- TRY IT -
Using the records that appear below, write out exactly the lines from the one with "Open more options for Blaise's tweet" through the one with "Click the LLM node icon in preview", keeping both end lines.

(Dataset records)
Content starts

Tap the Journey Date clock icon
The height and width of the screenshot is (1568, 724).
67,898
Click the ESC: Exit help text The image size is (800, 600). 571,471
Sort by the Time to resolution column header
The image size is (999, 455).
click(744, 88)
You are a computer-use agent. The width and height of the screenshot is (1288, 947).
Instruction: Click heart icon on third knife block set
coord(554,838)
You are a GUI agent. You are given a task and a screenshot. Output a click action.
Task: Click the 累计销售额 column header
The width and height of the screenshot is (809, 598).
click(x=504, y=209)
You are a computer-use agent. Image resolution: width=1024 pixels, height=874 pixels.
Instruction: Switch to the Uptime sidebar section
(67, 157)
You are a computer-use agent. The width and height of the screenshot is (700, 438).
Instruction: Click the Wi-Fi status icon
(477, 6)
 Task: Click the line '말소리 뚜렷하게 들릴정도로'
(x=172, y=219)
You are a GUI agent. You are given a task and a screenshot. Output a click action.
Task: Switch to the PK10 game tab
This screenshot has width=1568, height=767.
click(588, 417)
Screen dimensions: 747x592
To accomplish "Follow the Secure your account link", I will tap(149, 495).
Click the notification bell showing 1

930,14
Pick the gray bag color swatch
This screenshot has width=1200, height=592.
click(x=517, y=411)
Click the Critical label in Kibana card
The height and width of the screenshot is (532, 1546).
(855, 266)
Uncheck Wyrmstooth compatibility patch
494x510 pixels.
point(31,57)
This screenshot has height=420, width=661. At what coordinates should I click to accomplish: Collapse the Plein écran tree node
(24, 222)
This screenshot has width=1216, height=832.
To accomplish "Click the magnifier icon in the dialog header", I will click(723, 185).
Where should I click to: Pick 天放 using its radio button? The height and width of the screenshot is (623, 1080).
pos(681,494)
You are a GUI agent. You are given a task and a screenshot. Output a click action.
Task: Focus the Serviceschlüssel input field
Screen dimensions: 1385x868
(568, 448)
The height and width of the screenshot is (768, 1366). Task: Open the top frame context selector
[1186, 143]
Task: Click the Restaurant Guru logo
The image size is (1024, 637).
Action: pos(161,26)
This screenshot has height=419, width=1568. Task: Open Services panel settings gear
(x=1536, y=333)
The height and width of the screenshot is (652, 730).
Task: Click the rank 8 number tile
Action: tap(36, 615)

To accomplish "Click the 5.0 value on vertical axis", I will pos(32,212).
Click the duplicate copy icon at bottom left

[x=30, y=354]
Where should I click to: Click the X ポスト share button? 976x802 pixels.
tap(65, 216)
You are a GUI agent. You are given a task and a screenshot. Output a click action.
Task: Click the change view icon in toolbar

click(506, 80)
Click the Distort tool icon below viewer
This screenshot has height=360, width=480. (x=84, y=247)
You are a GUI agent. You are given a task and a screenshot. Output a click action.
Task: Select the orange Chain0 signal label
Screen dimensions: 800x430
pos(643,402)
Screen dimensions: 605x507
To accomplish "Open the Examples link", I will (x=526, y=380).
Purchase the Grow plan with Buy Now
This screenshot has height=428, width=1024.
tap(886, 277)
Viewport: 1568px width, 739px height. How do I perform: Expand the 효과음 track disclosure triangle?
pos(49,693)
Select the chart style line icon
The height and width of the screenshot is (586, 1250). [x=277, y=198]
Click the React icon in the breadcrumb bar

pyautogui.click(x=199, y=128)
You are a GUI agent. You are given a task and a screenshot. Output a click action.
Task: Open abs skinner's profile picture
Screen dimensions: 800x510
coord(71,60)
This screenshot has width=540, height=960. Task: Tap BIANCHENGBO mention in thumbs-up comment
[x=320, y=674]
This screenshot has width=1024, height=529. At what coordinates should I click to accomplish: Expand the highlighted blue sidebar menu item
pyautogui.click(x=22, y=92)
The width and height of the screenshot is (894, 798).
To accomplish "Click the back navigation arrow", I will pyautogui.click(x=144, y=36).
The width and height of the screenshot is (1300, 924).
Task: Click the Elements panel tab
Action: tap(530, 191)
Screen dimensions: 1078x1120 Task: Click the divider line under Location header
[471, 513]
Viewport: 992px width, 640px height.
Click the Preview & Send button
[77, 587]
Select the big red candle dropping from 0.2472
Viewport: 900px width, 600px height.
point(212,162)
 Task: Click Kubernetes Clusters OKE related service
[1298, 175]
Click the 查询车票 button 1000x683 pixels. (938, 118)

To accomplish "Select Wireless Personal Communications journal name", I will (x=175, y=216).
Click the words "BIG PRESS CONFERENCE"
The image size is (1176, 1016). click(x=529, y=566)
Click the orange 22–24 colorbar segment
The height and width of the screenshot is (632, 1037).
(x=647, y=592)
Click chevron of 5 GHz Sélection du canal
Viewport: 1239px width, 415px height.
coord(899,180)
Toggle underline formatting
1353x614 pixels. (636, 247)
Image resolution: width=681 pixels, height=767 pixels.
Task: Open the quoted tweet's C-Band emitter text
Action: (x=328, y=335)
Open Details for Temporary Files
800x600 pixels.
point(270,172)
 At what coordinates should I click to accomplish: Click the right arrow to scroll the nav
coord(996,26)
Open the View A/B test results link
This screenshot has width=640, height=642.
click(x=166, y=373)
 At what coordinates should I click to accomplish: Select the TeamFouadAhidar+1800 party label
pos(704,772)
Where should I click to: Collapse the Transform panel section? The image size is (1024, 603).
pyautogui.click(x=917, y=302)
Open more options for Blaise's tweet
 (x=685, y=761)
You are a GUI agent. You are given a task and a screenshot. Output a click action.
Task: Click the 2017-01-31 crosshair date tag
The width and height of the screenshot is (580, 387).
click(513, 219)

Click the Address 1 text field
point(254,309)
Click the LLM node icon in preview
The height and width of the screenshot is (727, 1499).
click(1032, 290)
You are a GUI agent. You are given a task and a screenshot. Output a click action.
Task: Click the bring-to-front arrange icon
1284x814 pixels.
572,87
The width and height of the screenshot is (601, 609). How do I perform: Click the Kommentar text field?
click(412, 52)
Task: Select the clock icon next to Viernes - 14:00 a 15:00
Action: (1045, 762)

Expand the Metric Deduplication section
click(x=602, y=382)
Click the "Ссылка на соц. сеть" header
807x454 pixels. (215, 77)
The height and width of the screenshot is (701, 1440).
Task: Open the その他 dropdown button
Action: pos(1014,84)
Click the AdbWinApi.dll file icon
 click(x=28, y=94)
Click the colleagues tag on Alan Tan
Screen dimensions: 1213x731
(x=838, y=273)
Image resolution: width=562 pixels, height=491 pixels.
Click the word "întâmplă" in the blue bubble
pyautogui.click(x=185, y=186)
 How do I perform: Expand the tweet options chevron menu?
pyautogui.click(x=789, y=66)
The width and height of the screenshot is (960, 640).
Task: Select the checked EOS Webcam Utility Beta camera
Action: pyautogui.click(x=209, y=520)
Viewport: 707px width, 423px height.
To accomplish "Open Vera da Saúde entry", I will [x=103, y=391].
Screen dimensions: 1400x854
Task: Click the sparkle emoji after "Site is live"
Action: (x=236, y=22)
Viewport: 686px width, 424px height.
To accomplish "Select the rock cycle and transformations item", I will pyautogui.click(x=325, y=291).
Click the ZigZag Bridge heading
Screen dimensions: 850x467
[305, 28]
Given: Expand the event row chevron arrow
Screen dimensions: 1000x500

Content ends

- EXPECTED ANSWER -
Open more options for Blaise's tweet
 (x=685, y=761)
You are a GUI agent. You are given a task and a screenshot. Output a click action.
Task: Click the 2017-01-31 crosshair date tag
The width and height of the screenshot is (580, 387).
click(513, 219)

Click the Address 1 text field
point(254,309)
Click the LLM node icon in preview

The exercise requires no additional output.